Conclusion  

     

Conclusion

 


"[Los Angeles should be] one of the most open books in the history of city-making....[but] there are many who do not wish to read the book, and would like to prevent others from doing so; they have soundly-based fears about what might happen if the secrets of the Southern Californian metropolis were too profanely opened and made plain. Los Angeles threatens the intellectual repose and professional livelihood of many architects, artists, planners, and environmentalists because it breaks the rules of urban design that they promulgate in works and writings and teach to their students. In so far as Los Angeles performs the functions of a great city, in terms of size, cosmopolitan style, creative energy, international influence, distinctive way of life and corporate personality...to the extent that Los Angeles has these qualities, then to that same extent all the most admired theorists of the present century, from the Futurists and Le Corbusier to Jane Jacobs and Sibyl Moholoy-Nagy, have been wrong.
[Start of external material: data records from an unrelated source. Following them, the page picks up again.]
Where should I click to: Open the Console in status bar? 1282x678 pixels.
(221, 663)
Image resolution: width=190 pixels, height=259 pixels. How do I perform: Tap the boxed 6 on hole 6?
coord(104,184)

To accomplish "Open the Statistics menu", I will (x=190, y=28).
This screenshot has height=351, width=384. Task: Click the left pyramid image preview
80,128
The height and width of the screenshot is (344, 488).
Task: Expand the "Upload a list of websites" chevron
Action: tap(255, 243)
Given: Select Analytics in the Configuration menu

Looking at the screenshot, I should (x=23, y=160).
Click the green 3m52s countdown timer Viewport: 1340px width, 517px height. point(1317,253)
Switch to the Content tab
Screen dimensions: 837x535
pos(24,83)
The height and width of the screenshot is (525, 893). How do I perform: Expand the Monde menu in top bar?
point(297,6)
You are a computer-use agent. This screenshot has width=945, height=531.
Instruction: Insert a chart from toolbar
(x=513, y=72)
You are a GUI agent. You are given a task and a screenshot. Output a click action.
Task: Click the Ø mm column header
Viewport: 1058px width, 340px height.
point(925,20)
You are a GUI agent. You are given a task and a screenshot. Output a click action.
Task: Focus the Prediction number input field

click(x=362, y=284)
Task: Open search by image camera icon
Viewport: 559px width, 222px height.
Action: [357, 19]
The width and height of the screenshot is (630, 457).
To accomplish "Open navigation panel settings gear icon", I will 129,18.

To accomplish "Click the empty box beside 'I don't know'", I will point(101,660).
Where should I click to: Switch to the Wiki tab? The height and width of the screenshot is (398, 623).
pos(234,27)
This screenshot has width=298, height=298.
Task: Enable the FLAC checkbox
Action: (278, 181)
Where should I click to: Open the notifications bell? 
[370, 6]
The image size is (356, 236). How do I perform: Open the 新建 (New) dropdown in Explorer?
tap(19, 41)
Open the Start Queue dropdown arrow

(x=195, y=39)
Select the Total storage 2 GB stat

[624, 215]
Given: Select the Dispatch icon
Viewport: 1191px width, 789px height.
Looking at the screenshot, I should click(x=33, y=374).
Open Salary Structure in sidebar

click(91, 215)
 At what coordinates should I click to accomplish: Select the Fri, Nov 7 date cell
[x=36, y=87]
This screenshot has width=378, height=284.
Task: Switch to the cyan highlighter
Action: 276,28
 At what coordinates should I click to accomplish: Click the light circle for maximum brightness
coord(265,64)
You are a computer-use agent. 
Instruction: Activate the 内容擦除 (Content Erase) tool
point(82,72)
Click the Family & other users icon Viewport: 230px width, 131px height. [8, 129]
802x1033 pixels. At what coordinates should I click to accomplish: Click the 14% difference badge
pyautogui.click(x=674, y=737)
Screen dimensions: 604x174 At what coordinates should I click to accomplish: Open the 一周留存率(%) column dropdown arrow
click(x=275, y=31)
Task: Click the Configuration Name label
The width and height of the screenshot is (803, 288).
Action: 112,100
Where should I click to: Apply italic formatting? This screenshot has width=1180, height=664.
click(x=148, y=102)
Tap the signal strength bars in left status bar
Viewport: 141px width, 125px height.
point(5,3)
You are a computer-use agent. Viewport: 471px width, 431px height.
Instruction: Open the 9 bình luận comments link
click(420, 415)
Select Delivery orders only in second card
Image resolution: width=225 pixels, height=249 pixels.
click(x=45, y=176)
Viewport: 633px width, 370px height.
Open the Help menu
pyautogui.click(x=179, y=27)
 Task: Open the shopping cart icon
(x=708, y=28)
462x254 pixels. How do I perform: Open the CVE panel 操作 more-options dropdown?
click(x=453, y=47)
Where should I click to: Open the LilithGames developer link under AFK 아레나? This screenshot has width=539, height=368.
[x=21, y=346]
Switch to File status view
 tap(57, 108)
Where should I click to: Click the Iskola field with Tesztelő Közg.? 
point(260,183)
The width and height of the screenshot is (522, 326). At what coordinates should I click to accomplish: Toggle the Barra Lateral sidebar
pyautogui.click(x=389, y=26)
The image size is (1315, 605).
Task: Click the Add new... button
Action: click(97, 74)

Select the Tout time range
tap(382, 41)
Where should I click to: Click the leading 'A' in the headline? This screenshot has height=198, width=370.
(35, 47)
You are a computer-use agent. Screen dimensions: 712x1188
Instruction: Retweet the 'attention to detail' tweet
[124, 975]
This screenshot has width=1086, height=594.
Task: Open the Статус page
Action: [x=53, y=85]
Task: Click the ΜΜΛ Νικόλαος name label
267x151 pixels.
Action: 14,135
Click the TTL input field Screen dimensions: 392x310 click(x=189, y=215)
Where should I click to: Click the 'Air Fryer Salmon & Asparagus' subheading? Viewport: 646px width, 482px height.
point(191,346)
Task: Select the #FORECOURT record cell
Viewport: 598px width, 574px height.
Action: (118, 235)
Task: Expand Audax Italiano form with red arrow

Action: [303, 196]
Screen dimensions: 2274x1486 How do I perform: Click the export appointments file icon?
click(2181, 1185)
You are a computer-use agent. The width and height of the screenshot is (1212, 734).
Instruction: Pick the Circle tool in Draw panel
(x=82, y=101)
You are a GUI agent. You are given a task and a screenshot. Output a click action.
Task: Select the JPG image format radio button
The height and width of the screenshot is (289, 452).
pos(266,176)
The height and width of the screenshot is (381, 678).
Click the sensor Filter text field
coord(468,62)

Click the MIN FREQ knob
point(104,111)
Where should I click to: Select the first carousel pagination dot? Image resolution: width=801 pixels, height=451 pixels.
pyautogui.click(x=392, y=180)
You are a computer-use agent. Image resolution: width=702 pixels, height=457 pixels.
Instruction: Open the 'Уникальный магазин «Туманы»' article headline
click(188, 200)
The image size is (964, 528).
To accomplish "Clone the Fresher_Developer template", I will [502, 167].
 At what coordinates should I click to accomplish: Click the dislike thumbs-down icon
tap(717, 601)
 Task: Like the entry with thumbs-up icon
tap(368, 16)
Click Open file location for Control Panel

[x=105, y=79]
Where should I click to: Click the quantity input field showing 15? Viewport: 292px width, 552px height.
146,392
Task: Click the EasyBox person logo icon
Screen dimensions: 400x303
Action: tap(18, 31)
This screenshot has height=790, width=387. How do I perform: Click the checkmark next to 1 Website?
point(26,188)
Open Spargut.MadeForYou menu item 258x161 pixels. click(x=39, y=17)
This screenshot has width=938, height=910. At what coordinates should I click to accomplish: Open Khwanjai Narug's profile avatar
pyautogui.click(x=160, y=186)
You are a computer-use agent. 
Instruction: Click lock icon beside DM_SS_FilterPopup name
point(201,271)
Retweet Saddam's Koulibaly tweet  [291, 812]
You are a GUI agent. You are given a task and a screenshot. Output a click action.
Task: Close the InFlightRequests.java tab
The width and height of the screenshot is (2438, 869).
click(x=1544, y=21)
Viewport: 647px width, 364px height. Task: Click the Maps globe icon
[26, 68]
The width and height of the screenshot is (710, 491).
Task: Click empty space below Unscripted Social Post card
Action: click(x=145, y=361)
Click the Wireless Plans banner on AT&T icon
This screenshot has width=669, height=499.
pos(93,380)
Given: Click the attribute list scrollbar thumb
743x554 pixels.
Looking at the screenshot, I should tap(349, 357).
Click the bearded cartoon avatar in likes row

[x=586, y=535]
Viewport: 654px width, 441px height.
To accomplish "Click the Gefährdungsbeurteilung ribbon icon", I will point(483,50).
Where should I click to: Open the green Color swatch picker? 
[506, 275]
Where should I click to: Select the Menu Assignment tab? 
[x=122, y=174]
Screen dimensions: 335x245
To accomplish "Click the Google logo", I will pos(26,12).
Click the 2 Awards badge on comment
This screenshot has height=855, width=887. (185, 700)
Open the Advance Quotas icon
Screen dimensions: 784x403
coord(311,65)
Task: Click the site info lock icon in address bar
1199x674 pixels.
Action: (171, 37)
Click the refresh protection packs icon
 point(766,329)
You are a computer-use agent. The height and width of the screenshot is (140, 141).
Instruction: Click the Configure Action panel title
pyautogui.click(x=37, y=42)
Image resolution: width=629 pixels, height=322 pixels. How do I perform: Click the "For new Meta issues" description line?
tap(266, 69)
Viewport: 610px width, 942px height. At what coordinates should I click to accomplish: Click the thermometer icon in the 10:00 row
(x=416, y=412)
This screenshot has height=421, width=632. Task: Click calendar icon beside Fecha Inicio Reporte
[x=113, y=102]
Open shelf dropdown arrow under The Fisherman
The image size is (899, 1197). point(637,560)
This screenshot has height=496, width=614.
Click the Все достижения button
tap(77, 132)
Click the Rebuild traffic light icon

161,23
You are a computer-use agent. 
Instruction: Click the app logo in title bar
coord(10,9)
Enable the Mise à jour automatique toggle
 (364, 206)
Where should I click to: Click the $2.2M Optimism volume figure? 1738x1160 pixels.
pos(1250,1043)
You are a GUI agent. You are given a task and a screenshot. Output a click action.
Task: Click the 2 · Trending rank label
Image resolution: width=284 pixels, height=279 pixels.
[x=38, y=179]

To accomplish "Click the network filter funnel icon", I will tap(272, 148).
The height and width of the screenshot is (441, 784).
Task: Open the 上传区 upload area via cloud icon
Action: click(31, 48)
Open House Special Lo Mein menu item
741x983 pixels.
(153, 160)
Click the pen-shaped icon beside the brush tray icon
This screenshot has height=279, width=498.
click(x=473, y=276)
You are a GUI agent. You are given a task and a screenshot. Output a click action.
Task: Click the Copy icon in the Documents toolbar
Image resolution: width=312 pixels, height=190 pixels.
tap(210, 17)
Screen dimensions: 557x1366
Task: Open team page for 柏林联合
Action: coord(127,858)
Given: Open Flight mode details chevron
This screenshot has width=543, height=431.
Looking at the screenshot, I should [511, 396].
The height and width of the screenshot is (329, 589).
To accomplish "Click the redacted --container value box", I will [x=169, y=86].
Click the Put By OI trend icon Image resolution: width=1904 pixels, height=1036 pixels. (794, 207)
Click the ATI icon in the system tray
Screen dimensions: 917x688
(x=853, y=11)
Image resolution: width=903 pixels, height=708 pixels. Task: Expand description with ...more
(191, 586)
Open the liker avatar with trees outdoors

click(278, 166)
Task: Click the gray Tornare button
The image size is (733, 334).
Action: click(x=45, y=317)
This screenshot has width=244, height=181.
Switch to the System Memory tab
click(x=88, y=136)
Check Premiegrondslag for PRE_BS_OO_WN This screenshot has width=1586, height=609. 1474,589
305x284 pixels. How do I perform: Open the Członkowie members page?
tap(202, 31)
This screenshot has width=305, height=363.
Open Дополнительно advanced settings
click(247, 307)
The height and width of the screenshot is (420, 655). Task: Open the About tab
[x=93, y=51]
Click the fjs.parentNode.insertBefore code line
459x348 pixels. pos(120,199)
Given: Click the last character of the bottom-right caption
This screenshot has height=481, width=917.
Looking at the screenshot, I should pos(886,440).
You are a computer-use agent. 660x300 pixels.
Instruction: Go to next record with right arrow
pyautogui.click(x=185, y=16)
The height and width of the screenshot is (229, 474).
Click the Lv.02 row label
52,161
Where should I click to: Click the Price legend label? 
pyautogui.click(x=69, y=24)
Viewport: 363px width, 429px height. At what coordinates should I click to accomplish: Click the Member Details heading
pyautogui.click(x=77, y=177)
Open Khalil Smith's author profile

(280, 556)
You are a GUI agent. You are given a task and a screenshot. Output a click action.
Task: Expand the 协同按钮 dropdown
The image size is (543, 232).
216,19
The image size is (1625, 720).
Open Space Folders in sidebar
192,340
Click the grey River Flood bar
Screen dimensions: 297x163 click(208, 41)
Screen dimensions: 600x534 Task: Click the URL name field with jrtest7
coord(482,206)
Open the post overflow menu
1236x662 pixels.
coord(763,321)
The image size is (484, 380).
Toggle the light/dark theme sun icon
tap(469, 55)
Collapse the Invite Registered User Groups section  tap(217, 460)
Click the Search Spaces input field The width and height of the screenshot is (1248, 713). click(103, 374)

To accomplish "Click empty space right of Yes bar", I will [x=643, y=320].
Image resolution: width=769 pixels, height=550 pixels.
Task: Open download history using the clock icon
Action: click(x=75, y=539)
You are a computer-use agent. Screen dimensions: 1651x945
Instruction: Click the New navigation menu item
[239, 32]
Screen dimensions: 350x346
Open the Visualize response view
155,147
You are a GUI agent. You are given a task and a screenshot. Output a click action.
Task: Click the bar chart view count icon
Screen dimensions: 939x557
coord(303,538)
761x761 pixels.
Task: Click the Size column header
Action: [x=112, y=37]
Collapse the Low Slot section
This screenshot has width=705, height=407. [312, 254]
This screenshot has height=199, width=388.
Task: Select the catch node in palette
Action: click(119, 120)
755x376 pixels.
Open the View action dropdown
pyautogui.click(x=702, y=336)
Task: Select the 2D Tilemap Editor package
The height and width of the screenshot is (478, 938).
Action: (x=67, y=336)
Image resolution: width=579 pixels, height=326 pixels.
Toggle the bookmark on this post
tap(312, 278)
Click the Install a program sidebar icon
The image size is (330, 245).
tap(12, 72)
The notion that certain densities of population, and certain physical forms of structure are essential to the working of a great city...must be to that same extent false."
    --Reyner Banham. Los Angeles: Architecture of the Four Ecologies (1971).


 

 

 


"It was three years ago that he told me that, and we have lived in Los Angeles since. Many of the people we knew in New York think this a curious aberration, and in fact tell us so. There is no possible, no adequate answer to that, and so we give certain stock answers, the answers everyone gives. I talk about how difficult it would be for us to 'afford' to live in New York right now, about how much 'space' we need. All I mean is that I was very young in New York, and that at some point the golden rhythm was broken, and I am not that young any more. The last time I was in New York was in a cold January, and everyone was ill and tired. Many of the people I used to know there had moved to Dallas or had gone on Antabuse or had bought a farm in New Hampshire. We stayed ten days, and then we took an afternoon flight back to Los Angeles, and on the way home from the airport that night I could see the moon on the Pacific and smell jasmine all around and we both knew that there was no longer any point in keeping the apartment we still kept in New York. There were years when I called Los Angeles 'the Coast,' but they seem a long time ago."
    --Joan Didion, "Goodbye to All That" (1967). in Slouching Towards Bethlehem.